Une lettre de Madeleine interrompit ces accordailles esthétiques. La vieille dame était morte et il fallut embarquer Dionys pour les funérailles officielles. Dans cette lettre, Madeleine racontait à Raymond ses émotions des derniers jours, au chevet de la mourante où elle s’était rencontrée avec l’amoureux de son effigie.
Assurés que la moribonde ne pouvait plus les entendre, désormais engloutie dans une inconscience définitive, ils avaient discuté religion et théologie. Par une sorte de sadisme mystique, Madeleine s’amusait à détruire les dernières touffes de foi auxquelles ce pauvre être essayait de se raccrocher : elle lui démontrait facilement combien il était ridicule d’imaginer que le fils de Dieu (comme si Dieu pouvait avoir un fils ! Pourquoi pas un neveu ? Un cousin à la mode de Bretagne ?) se soit fait homme pour sauver la terre et son humanité, c’est-à -dire un grain de poussière dans l’espace.

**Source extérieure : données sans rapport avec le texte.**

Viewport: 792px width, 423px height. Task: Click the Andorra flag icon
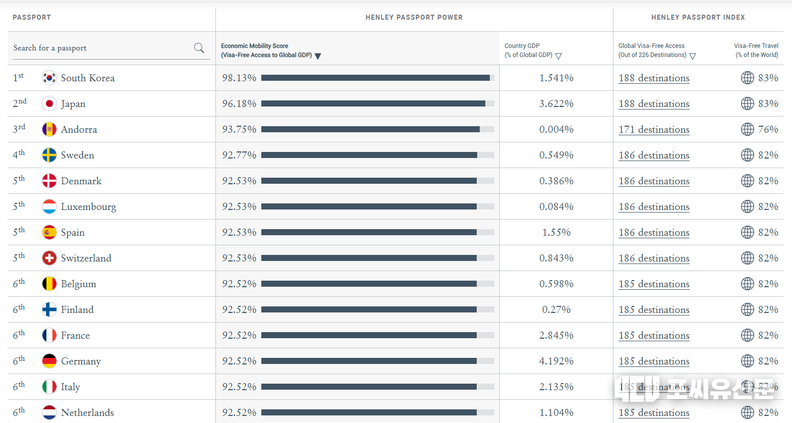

« Et cette conception révoltante d’un Dieu martyr ! D’abord, en tant que femme, écrivait Madeleine, je n’aime pas les martyrs : ils ont un petit air de supériorité qui vexe mon amour du bien-être et mon dégoût de la souffrance inutile. Mais même à ce point de vue, votre Christ ne m’inspire aucune pitié, et sa mort, momentanée, ne me touche pas. Je ne comprends pas qu’on ait pu si longtemps se lamenter sur cette aventure. Ce qui est vraiment tragique, ce n’est pas la mort d’un homme qui se réveille Dieu au bout de trois jours, c’est notre mort à nous, et cette certitude que notre conscience s’éteint avec nous.
« Les vrais héros, les êtres vraiment divins, Monsieur l’Abbé, c’est nous, les incroyants, qui avons le courage, sans espoir, d’aller jusqu’au bout de notre humanité…
« Et au contraire, que trouve-t-on comme précipité psychologique au fond de vos héroïsmes de couvents et de presbytères ? de la lâcheté ; pas d’abnégation, mais une abdication. Et il y a un si parfait égoïsme dans votre rêve d’éternité de musique céleste…
— Vous êtes si belle, Madame, répondit le prêtre, lorsque vous parlez avec cette violence. Il y a une flamme dans vos yeux, et une lumière sur vos lèvres.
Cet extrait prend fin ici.